* ACTIVITY *
Copy each entry below exactly as it reads.

[Collected data entries]
━━━━
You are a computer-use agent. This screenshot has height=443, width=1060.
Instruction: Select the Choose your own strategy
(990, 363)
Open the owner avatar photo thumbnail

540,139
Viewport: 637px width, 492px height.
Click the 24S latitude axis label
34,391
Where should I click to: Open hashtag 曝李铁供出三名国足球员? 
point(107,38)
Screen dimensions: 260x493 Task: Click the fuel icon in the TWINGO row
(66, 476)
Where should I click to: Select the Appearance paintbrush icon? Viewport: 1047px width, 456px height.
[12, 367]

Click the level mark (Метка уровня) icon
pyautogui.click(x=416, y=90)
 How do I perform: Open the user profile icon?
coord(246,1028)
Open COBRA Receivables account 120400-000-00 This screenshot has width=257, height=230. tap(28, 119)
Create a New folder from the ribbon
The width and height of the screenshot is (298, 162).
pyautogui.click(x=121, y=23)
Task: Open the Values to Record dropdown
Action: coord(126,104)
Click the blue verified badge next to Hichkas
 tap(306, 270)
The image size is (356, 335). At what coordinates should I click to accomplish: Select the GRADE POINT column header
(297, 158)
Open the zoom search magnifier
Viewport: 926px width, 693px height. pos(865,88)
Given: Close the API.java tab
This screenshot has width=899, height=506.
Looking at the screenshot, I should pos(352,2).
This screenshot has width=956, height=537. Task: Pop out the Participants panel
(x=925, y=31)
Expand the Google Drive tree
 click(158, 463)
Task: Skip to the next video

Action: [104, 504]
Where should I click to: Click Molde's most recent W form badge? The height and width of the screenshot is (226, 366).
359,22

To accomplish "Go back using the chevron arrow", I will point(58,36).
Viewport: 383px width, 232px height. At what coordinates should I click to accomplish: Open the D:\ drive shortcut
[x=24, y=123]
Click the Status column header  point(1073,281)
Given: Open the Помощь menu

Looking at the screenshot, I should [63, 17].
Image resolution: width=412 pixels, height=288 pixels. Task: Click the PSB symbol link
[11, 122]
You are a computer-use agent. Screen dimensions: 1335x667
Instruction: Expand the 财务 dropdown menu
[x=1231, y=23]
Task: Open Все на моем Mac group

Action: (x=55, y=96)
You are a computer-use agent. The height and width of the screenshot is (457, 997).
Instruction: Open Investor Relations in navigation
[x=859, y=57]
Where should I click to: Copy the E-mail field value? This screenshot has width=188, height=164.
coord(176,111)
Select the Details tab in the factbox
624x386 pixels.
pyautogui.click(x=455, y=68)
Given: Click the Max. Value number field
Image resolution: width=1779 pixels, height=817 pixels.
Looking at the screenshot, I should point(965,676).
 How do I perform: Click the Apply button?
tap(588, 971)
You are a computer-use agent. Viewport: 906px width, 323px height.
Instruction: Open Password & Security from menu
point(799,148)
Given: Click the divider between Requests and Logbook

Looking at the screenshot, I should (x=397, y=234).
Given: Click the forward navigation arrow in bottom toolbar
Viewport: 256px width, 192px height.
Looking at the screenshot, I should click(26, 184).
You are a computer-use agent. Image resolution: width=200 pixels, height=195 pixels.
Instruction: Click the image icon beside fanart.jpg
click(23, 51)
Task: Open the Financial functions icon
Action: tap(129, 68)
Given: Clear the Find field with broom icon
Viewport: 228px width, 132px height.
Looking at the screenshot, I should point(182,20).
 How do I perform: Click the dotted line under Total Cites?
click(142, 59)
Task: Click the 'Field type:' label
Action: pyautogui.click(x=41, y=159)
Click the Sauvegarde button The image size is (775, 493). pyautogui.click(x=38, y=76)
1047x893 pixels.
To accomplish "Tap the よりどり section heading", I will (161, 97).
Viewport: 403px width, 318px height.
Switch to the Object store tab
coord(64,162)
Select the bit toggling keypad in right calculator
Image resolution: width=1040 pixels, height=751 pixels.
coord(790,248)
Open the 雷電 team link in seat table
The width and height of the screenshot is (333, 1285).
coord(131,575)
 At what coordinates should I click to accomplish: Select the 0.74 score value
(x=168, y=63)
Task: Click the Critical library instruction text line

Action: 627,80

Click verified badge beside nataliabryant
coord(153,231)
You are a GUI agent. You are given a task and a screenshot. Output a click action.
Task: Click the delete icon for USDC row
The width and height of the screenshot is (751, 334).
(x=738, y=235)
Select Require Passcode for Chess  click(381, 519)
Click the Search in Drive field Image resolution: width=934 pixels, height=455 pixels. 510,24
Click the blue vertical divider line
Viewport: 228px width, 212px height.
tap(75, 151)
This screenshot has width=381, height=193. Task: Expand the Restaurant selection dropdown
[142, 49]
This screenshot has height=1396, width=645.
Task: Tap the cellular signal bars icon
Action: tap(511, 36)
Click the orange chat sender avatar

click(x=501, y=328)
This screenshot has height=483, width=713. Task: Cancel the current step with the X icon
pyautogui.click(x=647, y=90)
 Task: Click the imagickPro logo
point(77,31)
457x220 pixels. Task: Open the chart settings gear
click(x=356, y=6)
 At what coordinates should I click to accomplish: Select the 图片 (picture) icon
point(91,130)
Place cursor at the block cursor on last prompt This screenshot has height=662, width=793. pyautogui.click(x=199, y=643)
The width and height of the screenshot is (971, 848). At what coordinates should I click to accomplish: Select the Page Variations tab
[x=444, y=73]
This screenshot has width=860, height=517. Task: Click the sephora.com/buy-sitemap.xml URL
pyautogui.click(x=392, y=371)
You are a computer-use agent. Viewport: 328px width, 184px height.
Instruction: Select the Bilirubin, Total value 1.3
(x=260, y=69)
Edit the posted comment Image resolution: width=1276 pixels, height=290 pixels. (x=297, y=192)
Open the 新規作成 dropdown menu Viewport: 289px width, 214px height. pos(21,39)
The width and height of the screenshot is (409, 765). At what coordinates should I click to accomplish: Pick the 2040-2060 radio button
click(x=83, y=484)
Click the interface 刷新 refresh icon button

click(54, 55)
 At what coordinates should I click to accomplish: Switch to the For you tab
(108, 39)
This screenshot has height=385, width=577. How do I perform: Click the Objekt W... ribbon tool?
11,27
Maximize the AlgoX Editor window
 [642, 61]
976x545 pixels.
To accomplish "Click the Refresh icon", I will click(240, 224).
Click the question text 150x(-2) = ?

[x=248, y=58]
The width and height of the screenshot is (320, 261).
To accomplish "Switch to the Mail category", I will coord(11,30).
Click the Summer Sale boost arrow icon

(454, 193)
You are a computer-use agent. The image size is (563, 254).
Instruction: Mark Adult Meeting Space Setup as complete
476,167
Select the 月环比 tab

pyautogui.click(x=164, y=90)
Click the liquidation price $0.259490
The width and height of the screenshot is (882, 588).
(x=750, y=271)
━━━━
* COMPLETED TASK *
You are a computer-use agent. This screenshot has height=443, width=1060.
Instruction: Select the Choose your own strategy
(990, 363)
Open the owner avatar photo thumbnail

540,139
Viewport: 637px width, 492px height.
Click the 24S latitude axis label
34,391
Where should I click to: Open hashtag 曝李铁供出三名国足球员? 
point(107,38)
Screen dimensions: 260x493 Task: Click the fuel icon in the TWINGO row
(66, 476)
Where should I click to: Select the Appearance paintbrush icon? Viewport: 1047px width, 456px height.
[12, 367]

Click the level mark (Метка уровня) icon
pyautogui.click(x=416, y=90)
 How do I perform: Open the user profile icon?
coord(246,1028)
Open COBRA Receivables account 120400-000-00 This screenshot has width=257, height=230. tap(28, 119)
Create a New folder from the ribbon
The width and height of the screenshot is (298, 162).
pyautogui.click(x=121, y=23)
Task: Open the Values to Record dropdown
Action: coord(126,104)
Click the blue verified badge next to Hichkas
 tap(306, 270)
The image size is (356, 335). At what coordinates should I click to accomplish: Select the GRADE POINT column header
(297, 158)
Open the zoom search magnifier
Viewport: 926px width, 693px height. pos(865,88)
Given: Close the API.java tab
This screenshot has width=899, height=506.
Looking at the screenshot, I should pos(352,2).
This screenshot has width=956, height=537. Task: Pop out the Participants panel
(x=925, y=31)
Expand the Google Drive tree
 click(158, 463)
Task: Skip to the next video

Action: [104, 504]
Where should I click to: Click Molde's most recent W form badge? The height and width of the screenshot is (226, 366).
359,22

To accomplish "Go back using the chevron arrow", I will point(58,36).
Viewport: 383px width, 232px height. At what coordinates should I click to accomplish: Open the D:\ drive shortcut
[x=24, y=123]
Click the Status column header  point(1073,281)
Given: Open the Помощь menu

Looking at the screenshot, I should [63, 17].
Image resolution: width=412 pixels, height=288 pixels. Task: Click the PSB symbol link
[11, 122]
You are a computer-use agent. Screen dimensions: 1335x667
Instruction: Expand the 财务 dropdown menu
[x=1231, y=23]
Task: Open Все на моем Mac group

Action: (x=55, y=96)
You are a computer-use agent. The height and width of the screenshot is (457, 997).
Instruction: Open Investor Relations in navigation
[x=859, y=57]
Where should I click to: Copy the E-mail field value? This screenshot has width=188, height=164.
coord(176,111)
Select the Details tab in the factbox
624x386 pixels.
pyautogui.click(x=455, y=68)
Given: Click the Max. Value number field
Image resolution: width=1779 pixels, height=817 pixels.
Looking at the screenshot, I should point(965,676).
 How do I perform: Click the Apply button?
tap(588, 971)
You are a computer-use agent. Viewport: 906px width, 323px height.
Instruction: Open Password & Security from menu
point(799,148)
Given: Click the divider between Requests and Logbook

Looking at the screenshot, I should (x=397, y=234).
Given: Click the forward navigation arrow in bottom toolbar
Viewport: 256px width, 192px height.
Looking at the screenshot, I should click(26, 184).
You are a computer-use agent. Image resolution: width=200 pixels, height=195 pixels.
Instruction: Click the image icon beside fanart.jpg
click(23, 51)
Task: Open the Financial functions icon
Action: tap(129, 68)
Given: Clear the Find field with broom icon
Viewport: 228px width, 132px height.
Looking at the screenshot, I should point(182,20).
 How do I perform: Click the dotted line under Total Cites?
click(142, 59)
Task: Click the 'Field type:' label
Action: pyautogui.click(x=41, y=159)
Click the Sauvegarde button The image size is (775, 493). pyautogui.click(x=38, y=76)
1047x893 pixels.
To accomplish "Tap the よりどり section heading", I will (161, 97).
Viewport: 403px width, 318px height.
Switch to the Object store tab
coord(64,162)
Select the bit toggling keypad in right calculator
Image resolution: width=1040 pixels, height=751 pixels.
coord(790,248)
Open the 雷電 team link in seat table
The width and height of the screenshot is (333, 1285).
coord(131,575)
 At what coordinates should I click to accomplish: Select the 0.74 score value
(x=168, y=63)
Task: Click the Critical library instruction text line

Action: 627,80

Click verified badge beside nataliabryant
coord(153,231)
You are a GUI agent. You are given a task and a screenshot. Output a click action.
Task: Click the delete icon for USDC row
The width and height of the screenshot is (751, 334).
(x=738, y=235)
Select Require Passcode for Chess  click(381, 519)
Click the Search in Drive field Image resolution: width=934 pixels, height=455 pixels. 510,24
Click the blue vertical divider line
Viewport: 228px width, 212px height.
tap(75, 151)
This screenshot has width=381, height=193. Task: Expand the Restaurant selection dropdown
[142, 49]
This screenshot has height=1396, width=645.
Task: Tap the cellular signal bars icon
Action: tap(511, 36)
Click the orange chat sender avatar

click(x=501, y=328)
This screenshot has height=483, width=713. Task: Cancel the current step with the X icon
pyautogui.click(x=647, y=90)
 Task: Click the imagickPro logo
point(77,31)
457x220 pixels. Task: Open the chart settings gear
click(x=356, y=6)
 At what coordinates should I click to accomplish: Select the 图片 (picture) icon
point(91,130)
Place cursor at the block cursor on last prompt This screenshot has height=662, width=793. pyautogui.click(x=199, y=643)
The width and height of the screenshot is (971, 848). At what coordinates should I click to accomplish: Select the Page Variations tab
[x=444, y=73]
This screenshot has width=860, height=517. Task: Click the sephora.com/buy-sitemap.xml URL
pyautogui.click(x=392, y=371)
You are a computer-use agent. Viewport: 328px width, 184px height.
Instruction: Select the Bilirubin, Total value 1.3
(x=260, y=69)
Edit the posted comment Image resolution: width=1276 pixels, height=290 pixels. (x=297, y=192)
Open the 新規作成 dropdown menu Viewport: 289px width, 214px height. pos(21,39)
The width and height of the screenshot is (409, 765). At what coordinates should I click to accomplish: Pick the 2040-2060 radio button
click(x=83, y=484)
Click the interface 刷新 refresh icon button

click(54, 55)
 At what coordinates should I click to accomplish: Switch to the For you tab
(108, 39)
This screenshot has height=385, width=577. How do I perform: Click the Objekt W... ribbon tool?
11,27
Maximize the AlgoX Editor window
 [642, 61]
976x545 pixels.
To accomplish "Click the Refresh icon", I will click(240, 224).
Click the question text 150x(-2) = ?

[x=248, y=58]
The width and height of the screenshot is (320, 261).
To accomplish "Switch to the Mail category", I will coord(11,30).
Click the Summer Sale boost arrow icon

(454, 193)
You are a computer-use agent. The image size is (563, 254).
Instruction: Mark Adult Meeting Space Setup as complete
476,167
Select the 月环比 tab

pyautogui.click(x=164, y=90)
Click the liquidation price $0.259490
The width and height of the screenshot is (882, 588).
(x=750, y=271)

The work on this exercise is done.